▶ GIVEN REQUEST: Carry on the description of the `xtest-data` xtask below, starting after its last sentence.

— BEGIN SUPPLIED TEXT —

Hint: if you add the source repository of `xtest-data` as a submodule and
modify your workspace to include the `xtask` folder then you can always execute
the `xtask` from your own crate.

The xtask will:
1. Run `cargo package` to create the `.crate` archive and accompanying pack
   directory. Note that this requires the sources selected for the crate to be
   unmodified.
2. Stop, if `test` is not selected. Otherwise, decompress and unpack this
   archive into a temporary directory.
3. Compile the package with `xtest-data` overrides for local development (see
   next section). In particular: `CARGO_XTEST_DATA_PACK_OBJECTS` will point to
   the pack output directory; `CARGO_XTEST_DATA_TMPDIR` will be set to a
   temporary directory create within the `target` directory; `CARGO_TARGET_DIR`
   will also point to the target directory.

— END SUPPLIED TEXT —
— BEGIN ENTRIES SHOWN —

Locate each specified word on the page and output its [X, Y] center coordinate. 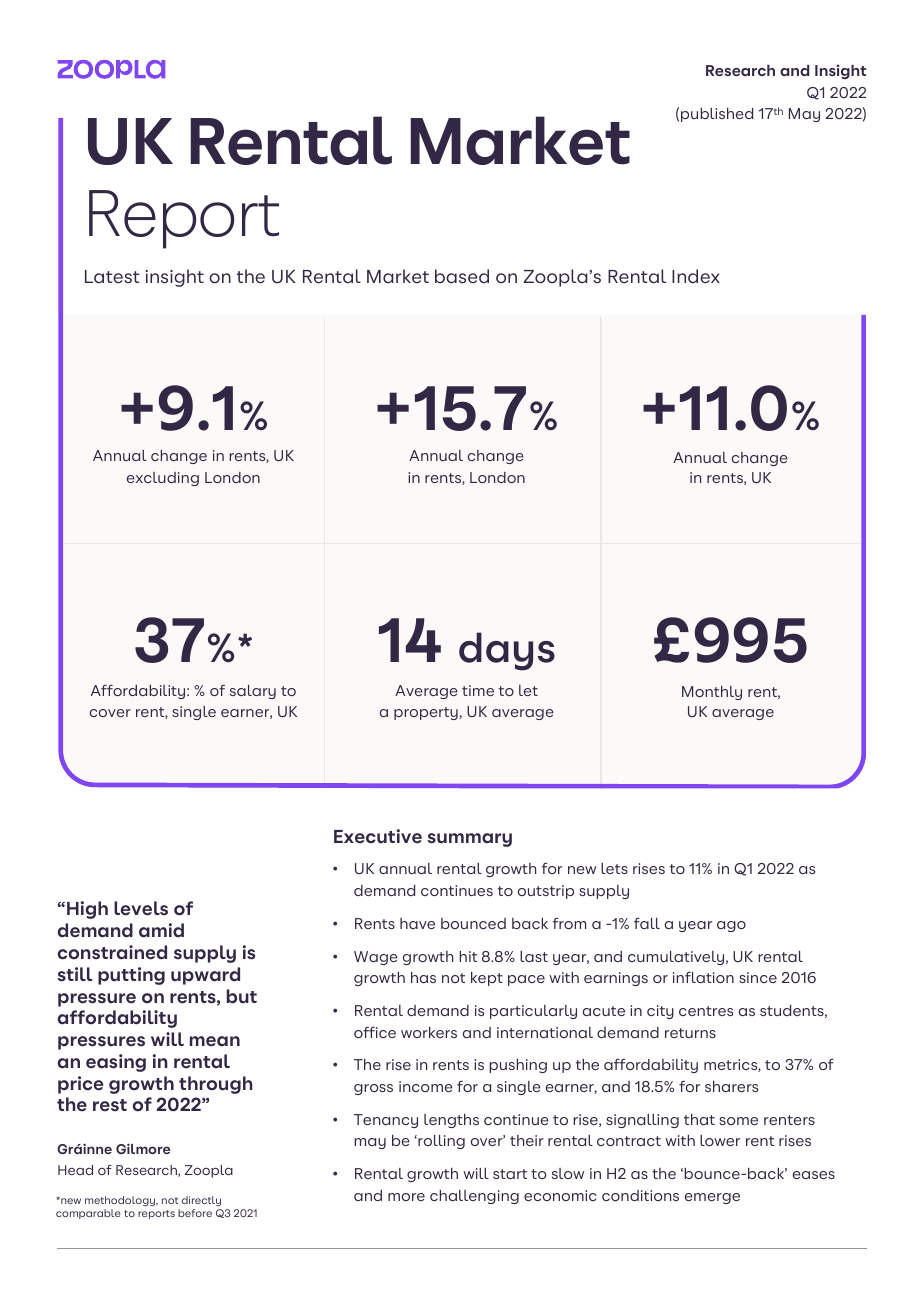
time [478, 690]
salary [253, 692]
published [717, 115]
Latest [112, 277]
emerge [712, 1198]
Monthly [712, 693]
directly [201, 1201]
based [462, 276]
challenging [474, 1197]
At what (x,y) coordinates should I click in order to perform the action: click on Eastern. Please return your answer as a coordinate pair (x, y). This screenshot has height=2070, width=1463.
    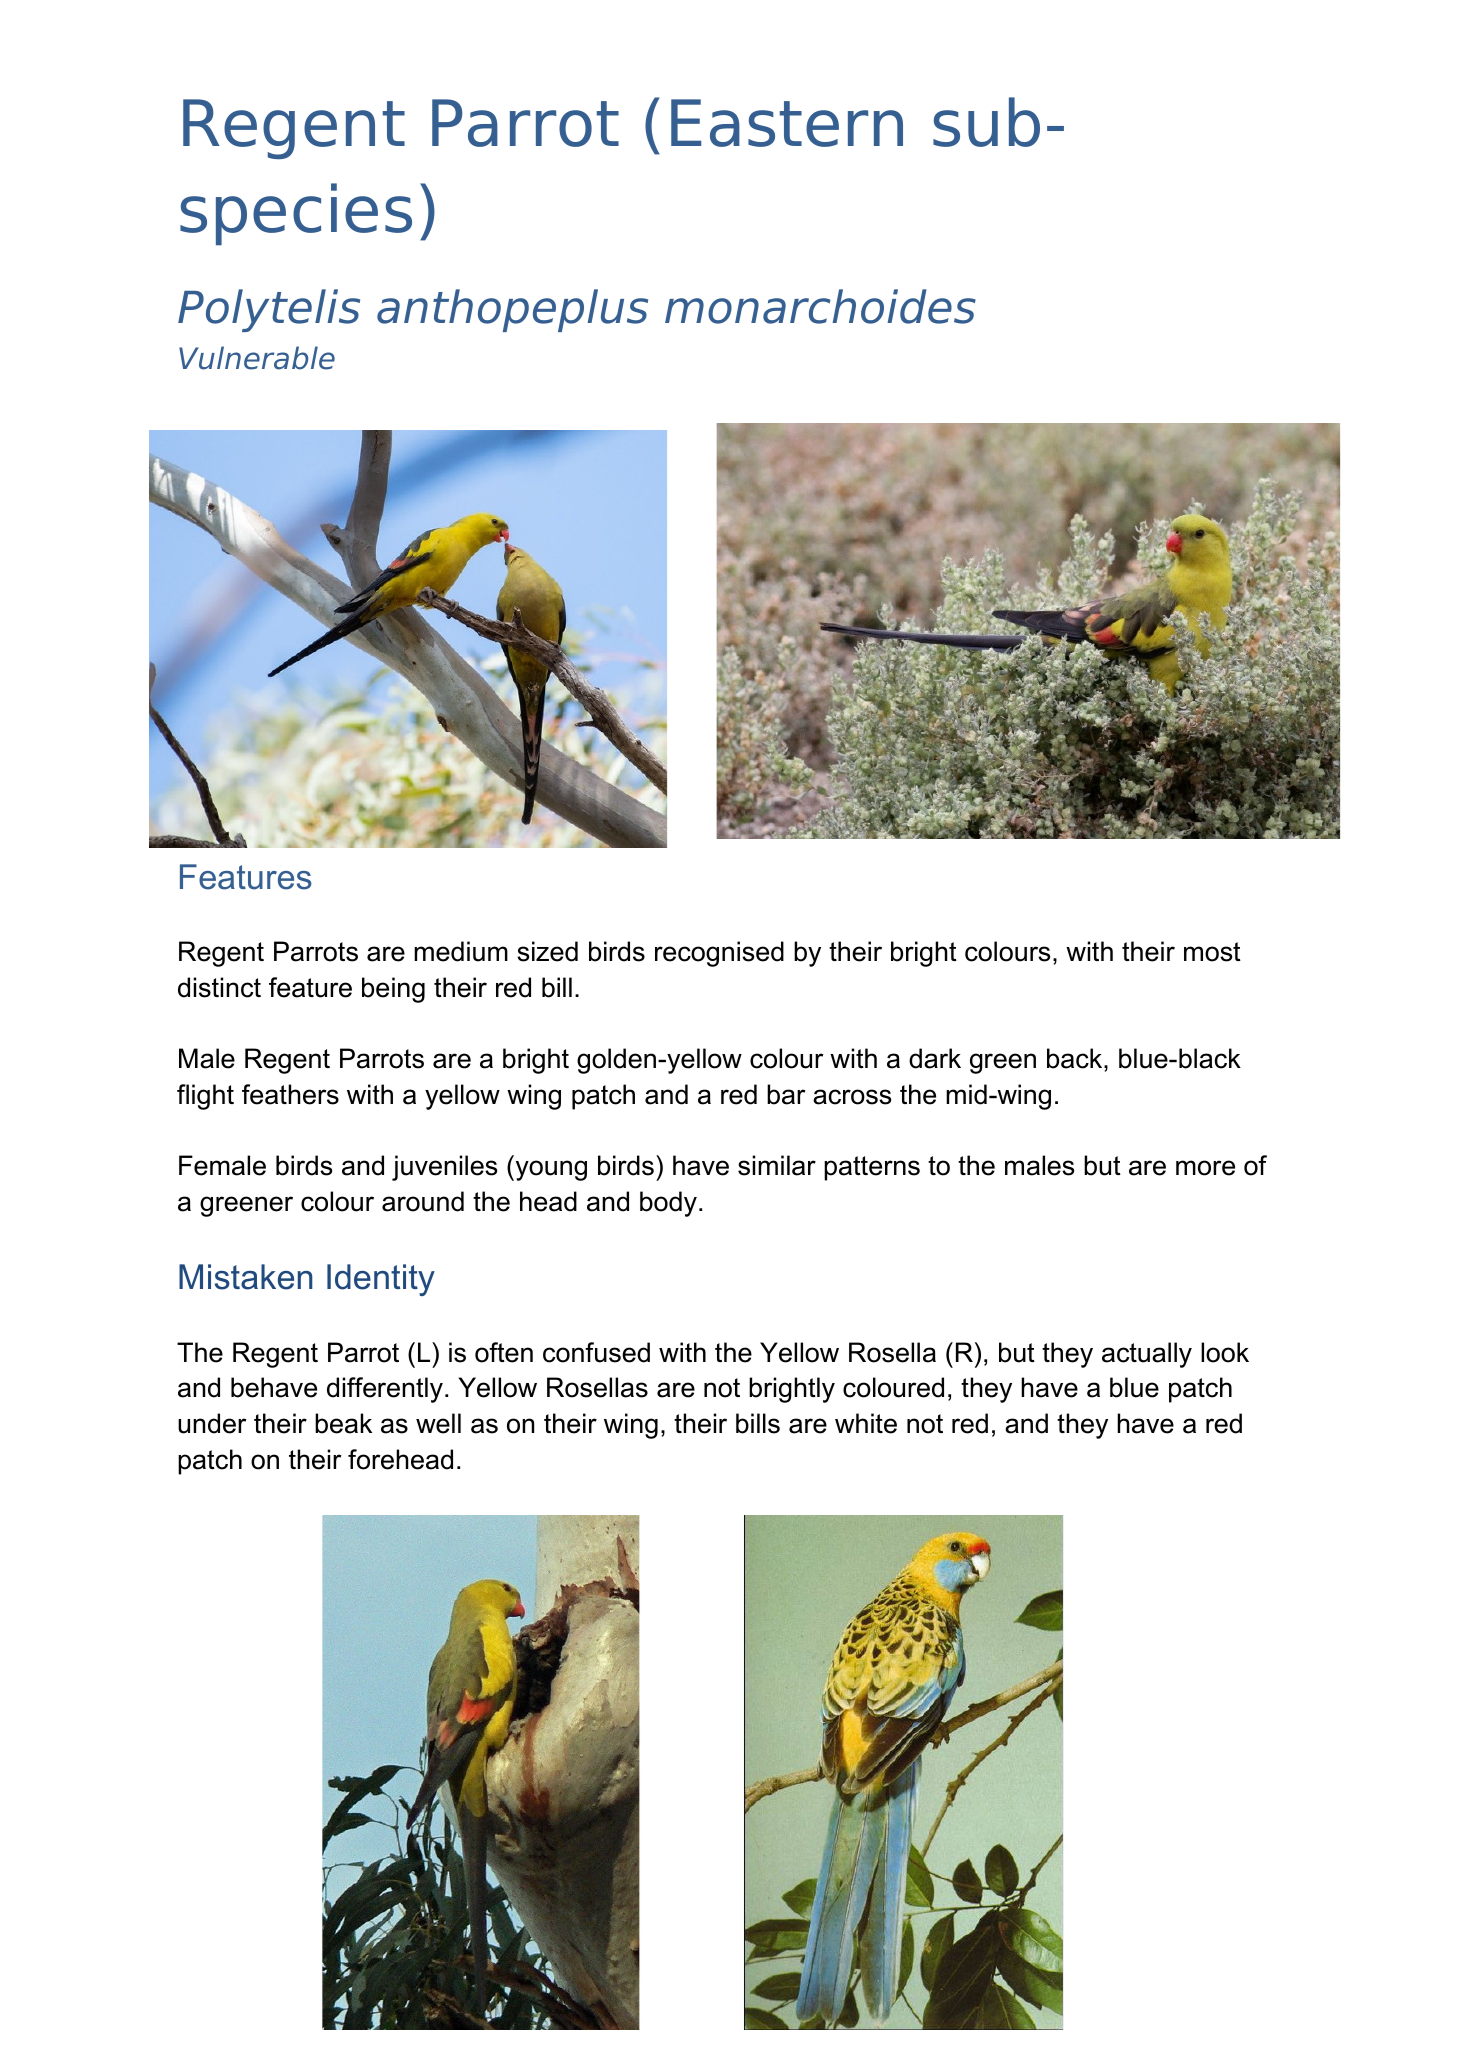
    Looking at the image, I should click on (787, 123).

— END ENTRIES SHOWN —

▶ ANSWER:
This keeps the `rustc` cached data around while otherwise simulating a fresh
distribution compilation.

## Customization points for packagers

In all settings, the `xtest_data` will inspect the following:
* The `Cargo.toml` file located in the `CARGO_MANIFEST_DIR` will be read,
  decoded and must at least contain the keys `package.name`, `package.version`,
  `package.repository`.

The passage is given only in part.